E’ aperta dal 19 agosto la procedura on line per richiedere il congedo parentale anche ad ore.

La circolare Inps 152 spiega le modalità e riassume le regole.

In una prima fase di transizione:

  • per fare richiesta di congedo per giorni di due mesi diversi bisognerà presentare due richieste distinte
  • sarà possibile anche fare richiesta di congedo a ore per giorni precedenti
  • il modulo per la richiesta di congedo a ore è diverso da quello per congedo a giorni o mesi

Il congedo a ore non può esser fruito negli stessi giorni in cui il genitore usufruisce dei permessi per allattamento o dei riposi per assistenza a figlio disabile.

Resta possibile, naturalmente, anche la fruizione per giorni o per mesi.

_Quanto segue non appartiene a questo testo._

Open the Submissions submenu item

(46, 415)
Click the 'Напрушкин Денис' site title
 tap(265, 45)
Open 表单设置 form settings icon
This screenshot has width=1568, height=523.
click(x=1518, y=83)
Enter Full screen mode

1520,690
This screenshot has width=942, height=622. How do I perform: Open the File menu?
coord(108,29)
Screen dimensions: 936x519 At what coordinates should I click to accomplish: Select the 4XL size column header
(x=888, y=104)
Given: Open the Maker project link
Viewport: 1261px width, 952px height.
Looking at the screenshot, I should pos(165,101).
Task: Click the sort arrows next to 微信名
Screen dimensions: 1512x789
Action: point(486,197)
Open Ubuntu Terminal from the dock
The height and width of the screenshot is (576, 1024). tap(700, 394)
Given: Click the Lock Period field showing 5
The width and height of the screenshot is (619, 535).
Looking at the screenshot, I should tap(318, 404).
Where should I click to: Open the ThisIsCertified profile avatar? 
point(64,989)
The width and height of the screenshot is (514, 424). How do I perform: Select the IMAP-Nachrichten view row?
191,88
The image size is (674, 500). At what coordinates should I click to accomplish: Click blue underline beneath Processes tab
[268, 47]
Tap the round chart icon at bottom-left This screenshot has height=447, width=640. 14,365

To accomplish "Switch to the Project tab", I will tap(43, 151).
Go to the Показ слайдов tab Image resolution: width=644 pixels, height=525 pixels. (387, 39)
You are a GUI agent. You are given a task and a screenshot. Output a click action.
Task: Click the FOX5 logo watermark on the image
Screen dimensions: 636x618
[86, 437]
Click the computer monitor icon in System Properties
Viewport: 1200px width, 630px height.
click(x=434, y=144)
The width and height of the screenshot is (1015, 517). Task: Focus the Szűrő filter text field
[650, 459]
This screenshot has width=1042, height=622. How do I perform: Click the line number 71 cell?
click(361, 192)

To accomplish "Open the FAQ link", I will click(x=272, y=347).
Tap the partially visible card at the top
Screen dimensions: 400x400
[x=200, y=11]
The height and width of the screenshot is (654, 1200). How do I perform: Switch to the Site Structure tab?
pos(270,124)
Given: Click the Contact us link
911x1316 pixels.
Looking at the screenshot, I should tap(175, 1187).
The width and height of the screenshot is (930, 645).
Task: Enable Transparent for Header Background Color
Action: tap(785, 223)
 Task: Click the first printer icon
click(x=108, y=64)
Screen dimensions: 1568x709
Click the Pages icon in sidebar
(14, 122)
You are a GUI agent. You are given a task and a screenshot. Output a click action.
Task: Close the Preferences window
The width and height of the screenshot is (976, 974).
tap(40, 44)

E le diverse modalità possono combinarsi.

Invariate le modalità di presentazione della domanda.

Possono presentare domanda di congedo parentale i lavoratori dipendenti, genitori di un bambino con 12 anni o meno, oppure adottato o affidato alla famiglia da non più di 12 anni. Ad estendere a 12 anni l’età di fruizione è stato uno dei decreti legislativi del Jobs Act.

Nei primi sei anni di vita del figlio, ricorda Vita, il congedo è pagato al 30% della retribuzione media. Per figli da 6 a 8 anni di età, riceve il 30% della retribuzione solo chi è al di sotto di una soglia di reddito che, per il 2015, è di due volte e mezzo la pensione minima, cioè 6.531,07 euro. Dagli 8 ai 12 anni, nessun indennizzo.